As I am not a lawyer, as I said before, I am unable to think of the law as an immaculate conception. Surely, it must constantly regenerate itself in tune with the political changes of our time—and the changes come thick and fast today. I believe that the time has come when Parliament should exercise its power by legally incorporating the European Convention for the Protection of Human Rights into our law. Parliament now has a duty to incorporate the European Convention—for instance the provisions under Article 13—to have effective remedies for any violations of human rights in this country. If European judges can have effective remedies for such violations, why cannot English judges too have the same power to give effect to these rights? Why can German, Dutch and Italian judges exercise these rights? Today English judges must take the long, slow trip to Strasbourg. It seems to me that the European Convention is not only good for our own judges, it is also good for our civil servants, for our Members of Parliament, for all our people in fact. We agree with the moral and legal values set up by the European Convention, surely this should now have the blessing of our courts. They appear very simple rights, but they are often abused.
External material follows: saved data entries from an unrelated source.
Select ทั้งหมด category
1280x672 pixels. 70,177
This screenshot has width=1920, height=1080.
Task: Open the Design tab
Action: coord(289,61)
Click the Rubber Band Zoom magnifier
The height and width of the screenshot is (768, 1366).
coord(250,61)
I will give a few examples, such as the right to marry and have a family and the guaranteed right not to be discriminated against. We have all heard about the Conservative Government's new law to deprive a group of United Kingdom women of the right 1038 of genuine marriage with foreign men. This is but one instance of a violation of these guarantees. Let us think of telephone tapping, violating the right of privacy in Article 8. There are no legal safeguards against the misuse of the power of the police to tap telephones. The case of Mr. Malone, lost in the English court, has now gone to Strasbourg. There is the interference with the right of prisoners to communicate with the outside world following a Home Office standing order—that is, without being passed by Parliament—so that, if this is allowed, there is no legal redress. These are but a very few things that incorporation of the convention would allow to be dealt with in our own courts.
May I ask the noble and learned Lord the Lord Chancellor for reassurance that individuals will be able to go to Strasbourg for individual petitions, and that this will be renewed up to 1981? I would add one final sentence in favour of incorporation of the European Convention into our domestic law. This can only benefit our own laws; it does not take anything away and so can only strengthen and widen our law. It is a unique right that we are acquiring with an international Bill of Rights.